» EXERCISE SET
**a)** In the article on the novel Century, how many weeks did the book spend on The New York Times Best Seller list?
**b)** Write a continuation of the article on the novel Century, picking up after its final sentence.

» READING PASSAGE
▬▬▬▬▬▬▬▬▬▬

Century
- First edition
- Author: Fred Mustard Stewart
- Language: English
- Genre: Novel
- Publisher: William Morrow and Company
- Publication date: 1981
- Publication place: United States
- Media type: Print (hardback & paperback)
- Pages: 546 p. (paperback edition)
- ISBN: 0-451-11407-8 (paperback edition)
- OCLC: 8178036

= Century (novel) =

1981 novel by Fred Mustard Stewart

Century is a 1981 novel by Fred Mustard Stewart. The story follows four generations of an Italian-American family with settings in both America and Italy. Most of the events that take place in the novel, take place in actual American and Italian history. Readers are witnesses to the rise of Benito Mussolini, the Prohibition period, Black Tuesday, World War I, World War II, the attack on Pearl Harbor, the Holocaust, and the gradual formation of the motion picture industry in Hollywood. The novel spent six weeks on The New York Times Best Seller list.

==Plot summary==

===Introduction===
Seven-year-old Princess Syliva Maria Pia Angelica Toscanelli is called to the Mother Superior's office. She is told that her father, Prince Filiberto was killed in battle, making the princess an orphan.

Private Augustus Dexter is on his way back from Savannah, Georgia, after delivering confidential papers from General Sherman when he decides to spend the night at a burned plantation house, in order to rest and loot the house. An old slave, offers him his mistress's jewels for fifty dollars. Augustus gives him thirty dollars and his father's gold watch. He plans to sell the jewellery and use them to fund his plans of building a bank in New York.

===Part I: Franco and Vittorio (1880)===
Alice Dexter, the wife of Augustus, is vacationing in the Villa dell'Acqua after having struck up a friendship with Princess Sylvia. She meets Vittorio Spada, a servant child, with whom she takes a great liking to.

Franco Spada, the older brother of Vittorio, and the gardener of the villa, bribes the local priest with a gold watch. Franco asks the priest to care for Vittorio, in the case of his death. The next morning, Princess Sylvia goes on her daily horse ride, when she encounters what appears to be an unconscious Franco. When she dismounts and attempts to wake him, Franco immediately holds her at gunpoint in the hopes of kidnapping her so that the royal family will give enough money to send him and Vittorio to America. Princess Sylvia laughs at him, and demands that he help her to mount her horse. Afterwards, she invites him to meet her at the library where she begins to teach him how to read and write. She is later warned by Alice of the suspicions that could possibly arise from her teaching Franco, particularly the suspicions of her husband. Princess Sylvia ignores it, and continues to teach him.

▬▬▬▬▬▬▬▬▬▬

» GIVEN MATERIAL
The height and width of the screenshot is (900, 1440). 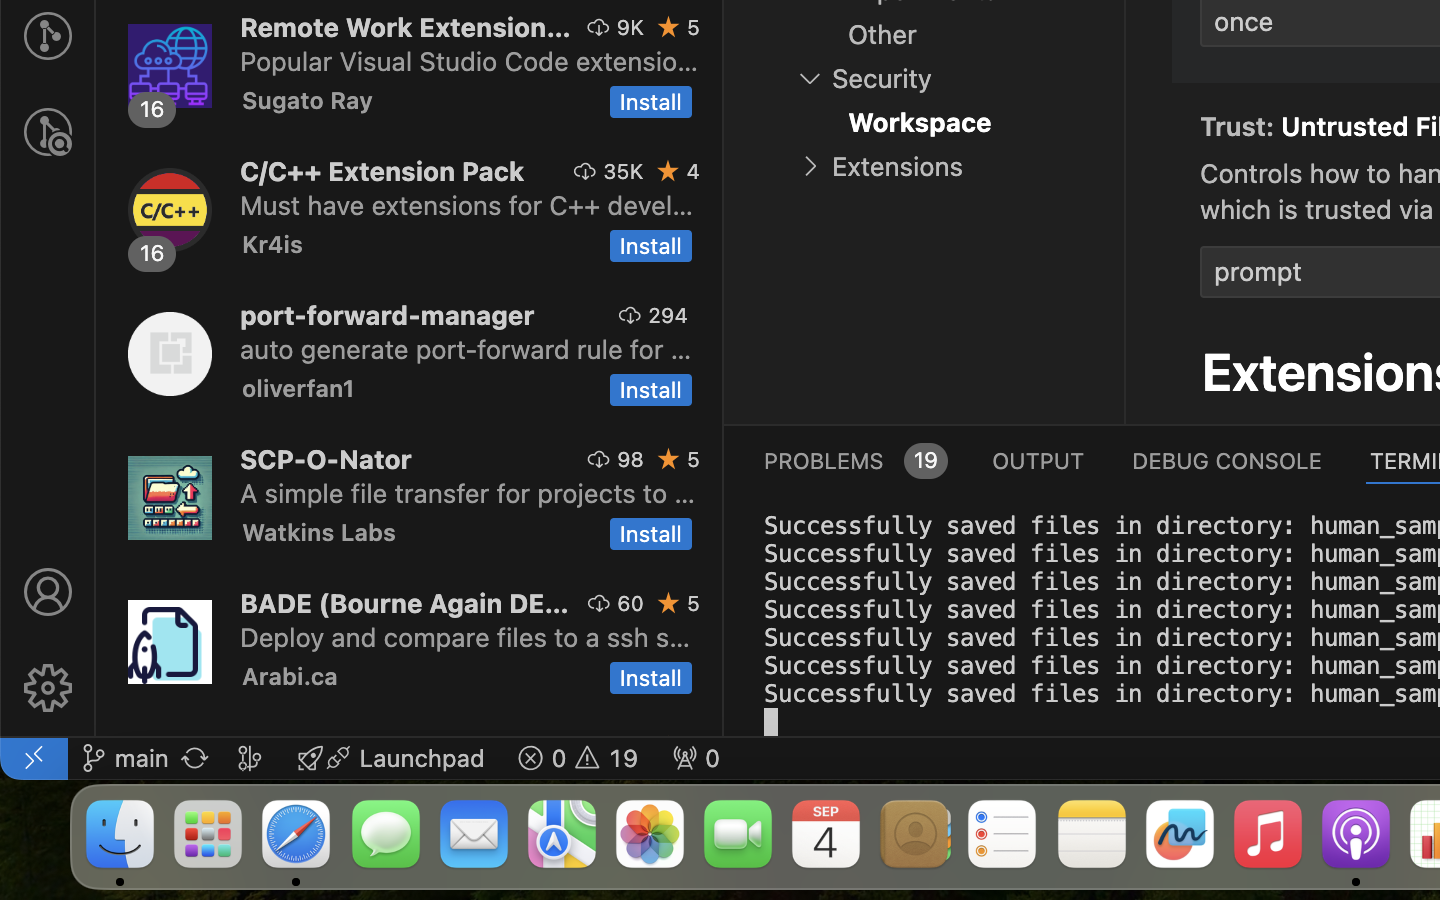 I want to click on , so click(x=631, y=315).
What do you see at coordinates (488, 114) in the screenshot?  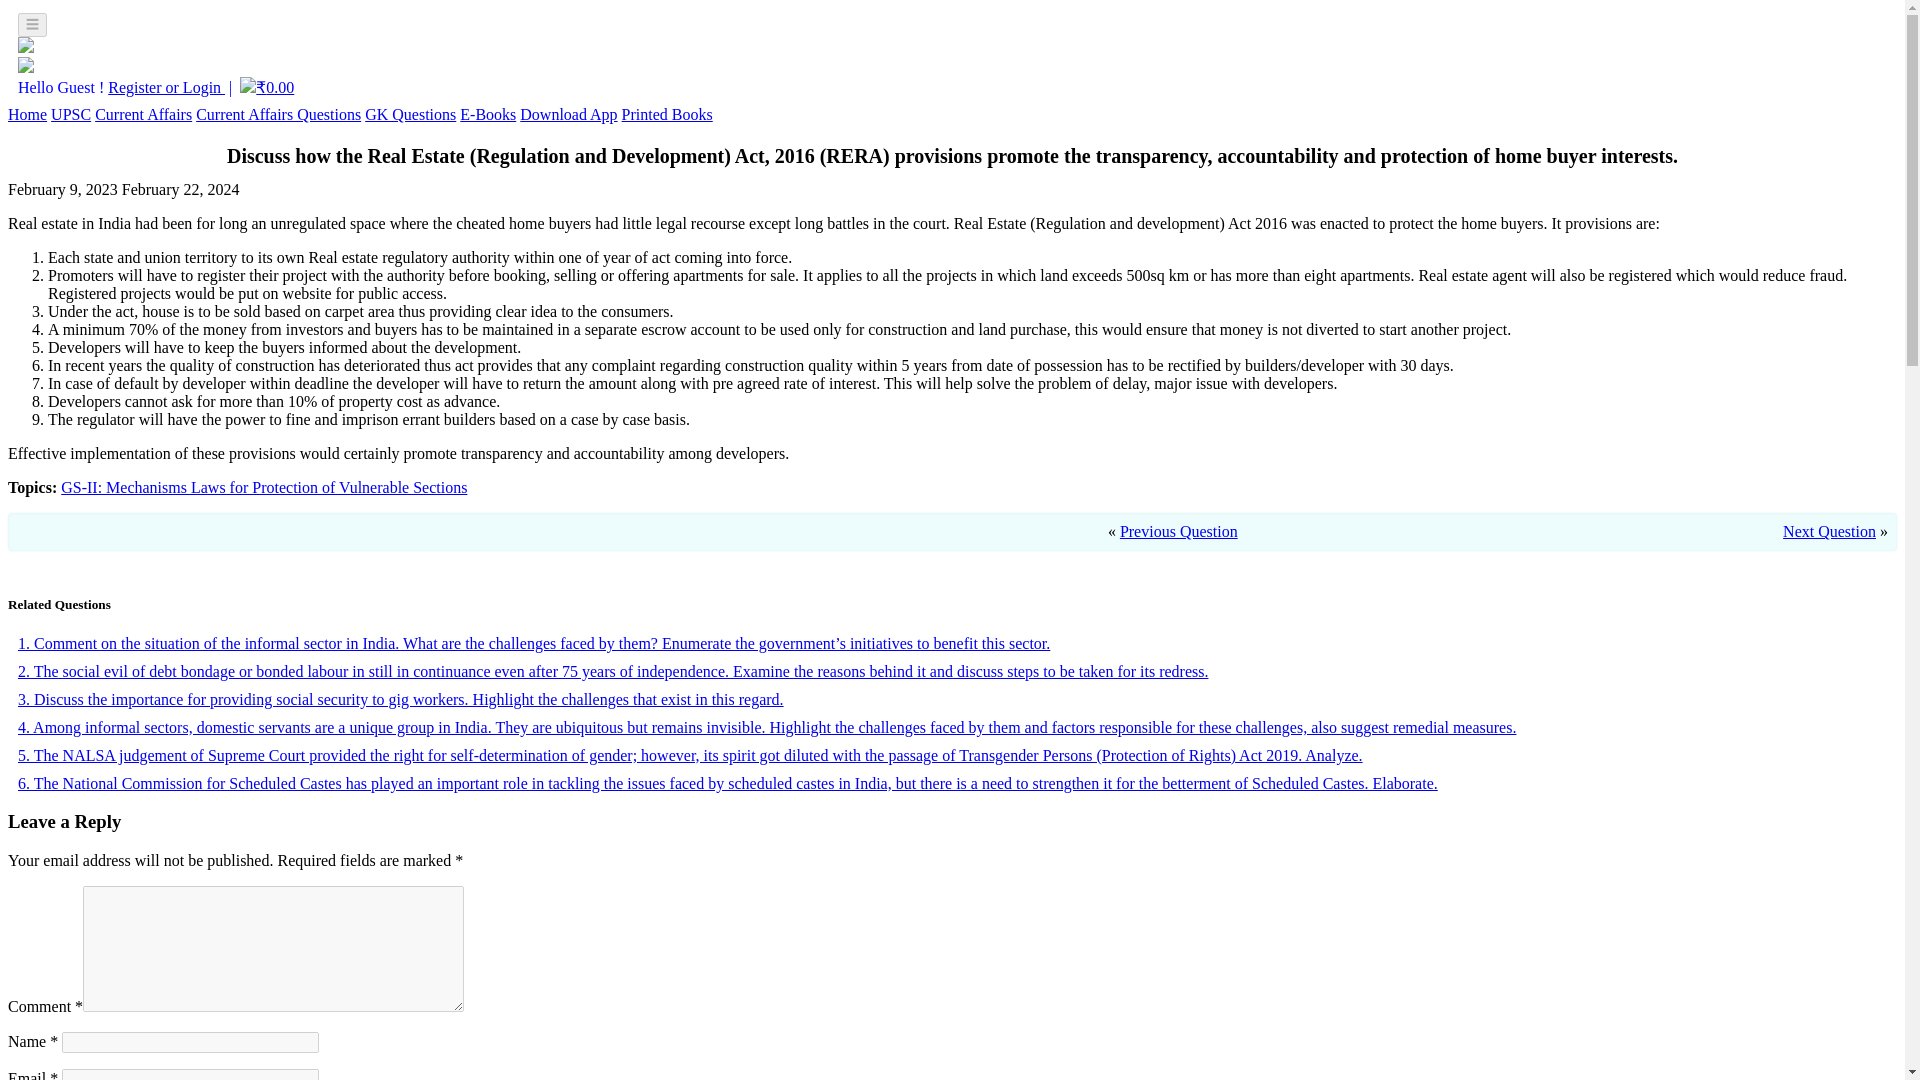 I see `E-Books` at bounding box center [488, 114].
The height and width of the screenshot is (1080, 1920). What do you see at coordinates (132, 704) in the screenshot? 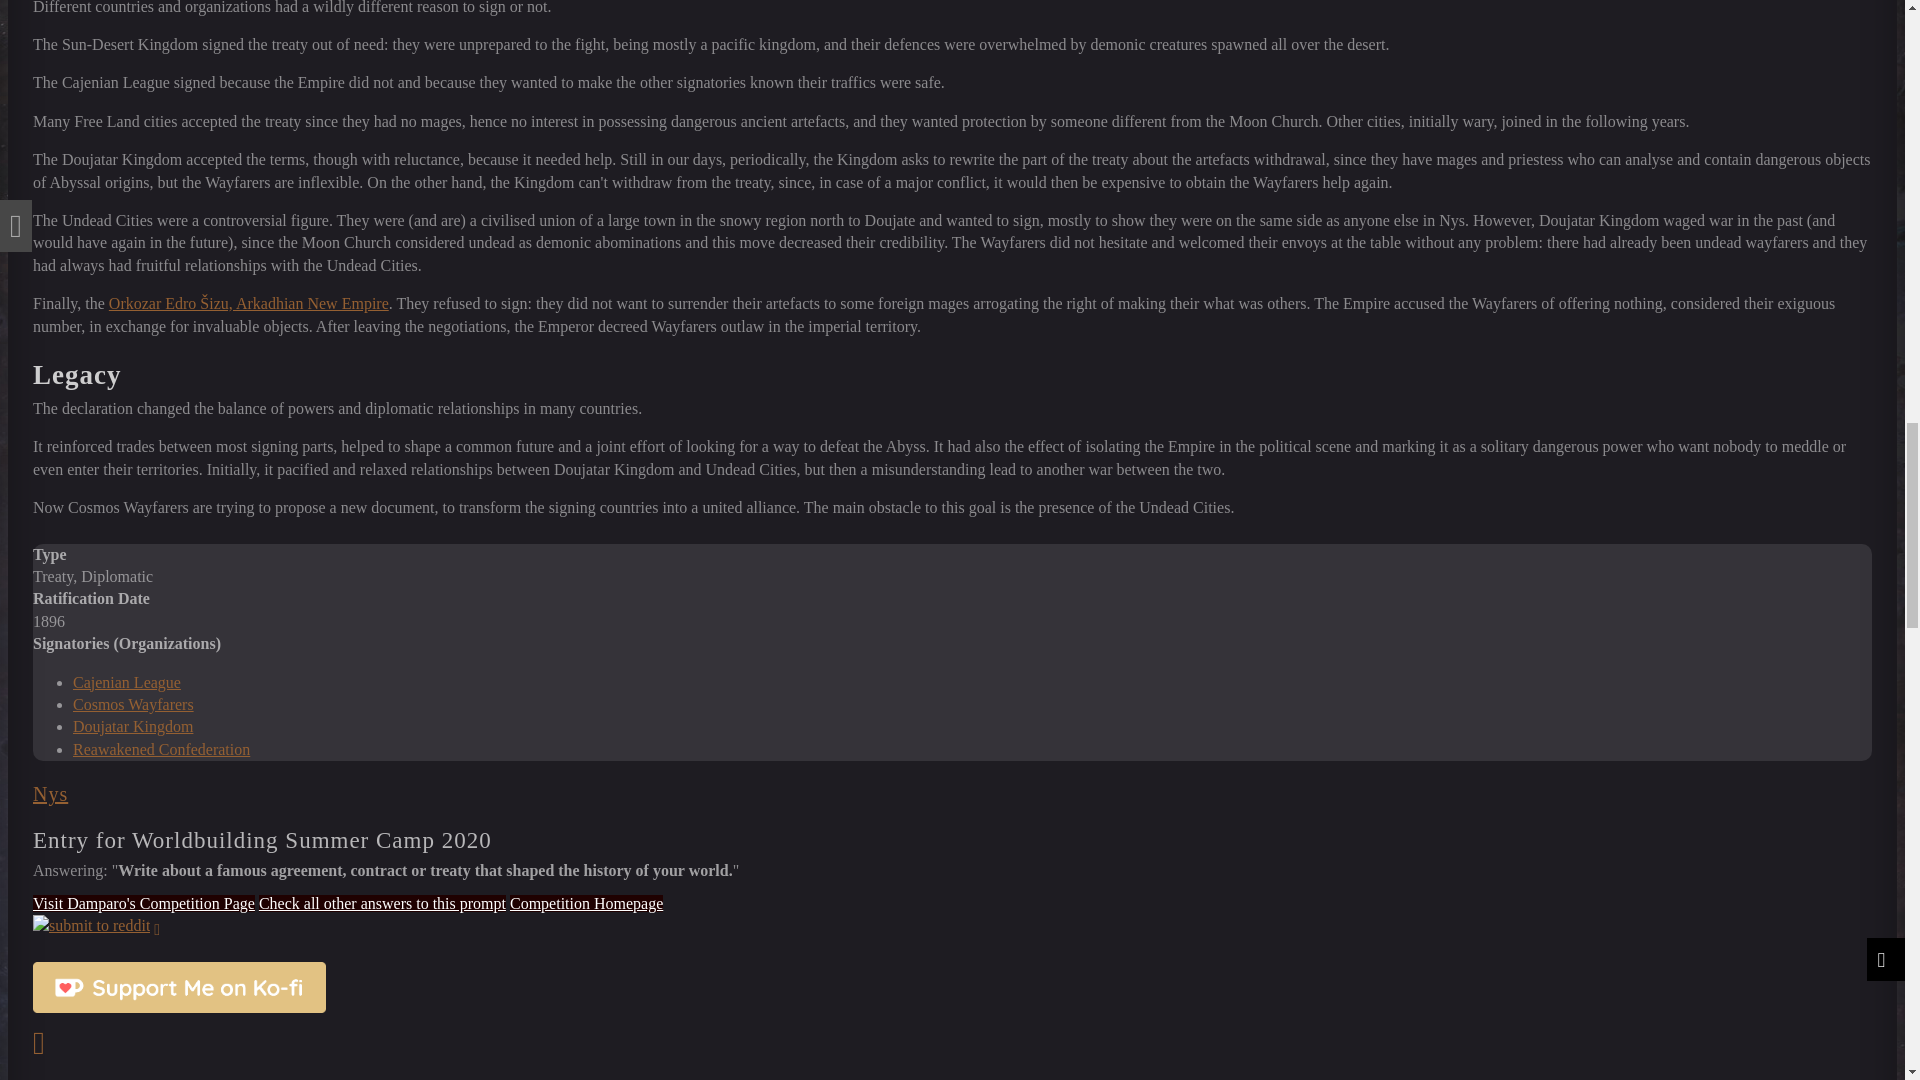
I see `Powerful individuals devoted to the fight against the Abyss` at bounding box center [132, 704].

▬▬▬▬▬▬▬▬▬▬

» TASK ANSWERS
**a)** Six weeks.

**b)**
Prince Giancarlo returns home after a bomb scare. He meets with a Mafia member to arrange for Franco's removal from his wife's presence. One night Franco is awoken and arrested for the rape and murder of a local girl. He is later arraigned and given a life-sentence. Princess Sylvia makes it her life goal to fight for his release, knowing that Prince Giancarlo, was likely behind the arrest. She writes to Alice explaining her woes and the fear for Vittorio's future.

Alice, who is unable to produce children, decides to have Vittorio sent to America to become her son, against the wishes of Augustus.

Franco is later transferred to the island of San Stefano to live out the remainder of his life sentence with hard labor. He becomes chained to Fillipo Pieri with whom he immediately bonds to.

===Part II: Love Affairs (1890-1892)===
Vittorio is now known as Victor Dexter, the legally adopted son of Alice and Augustus Dexter. Augustus continues to treat him as a nuisance but slowly shows signs of warmth. He is called into Augustus's office to be pressured into attending the family Christmas party. Victor decides to ask Lucille Elliot, his cousin, but she is already attending with her boyfriend.

At the Christmas party, he dances enthusiastically with an unattractive girl, with whom he was tricked into dancing with by his cousin Rodney. Lucille takes notice and asks Victor to dance with her. Shortly after, a drunk Rodney and Lucille's boyfriend gang up on Victor leading to a public fight. Afterwards, Victor leaves and travels to Little Italy. A prostitute approaches him, and he decides to give in to his sexual urges for the first time.

The next day Victor returns home to inform Alice and Augustus that he is moving out, and living with an Italian family. He meets Gianni, the family's son, who asks him to teach him English. When Victor returns to work at the bank, Augustus calls him to his office, to question the loan application of an Italian grocer. Victor informs him that he recommended the grocer to apply at their bank. The two argue after Augustus chooses to reject it based on his racist hatred of Italians. After the argument, Augustus approves the loan. A celebration with the local Italians ensues, and Gianni asks Victor to accompany him to a "club". The club turns out to be a gang led by Little Vinnie. Victor rejects the invitation to join and leaves.

Alice is becoming weak due to tuberculosis. She celebrates her thirty-sixth birthday with her family. Victor meets up with Lucille and tells her that he loves her, and to marry him. She decides to date him. Upon their first date, he discovers that Howard Cantrell, the genial cashier of the bank is embezzling money. After confronting him, Howard runs and away and drowns himself. Augustus later praises Victor for his discovery, and finally attempts to connect with him.

On his way back home, Victor runs into Gianni, Little Vinnie and their friend Marco. The three are drunk and decide to teach him a lesson. An accident ensues in which Marco is killed. Little Vinnie assures Victor before they leave, that Marco's death will not be forgotten. Later, Victor moves back home with Alice and Augustus. He later confesses the accident to Augustus, who accepts it calmly but secretly harbors mixed feelings regarding Victor's true nature. Alice dies ten days later from her illness.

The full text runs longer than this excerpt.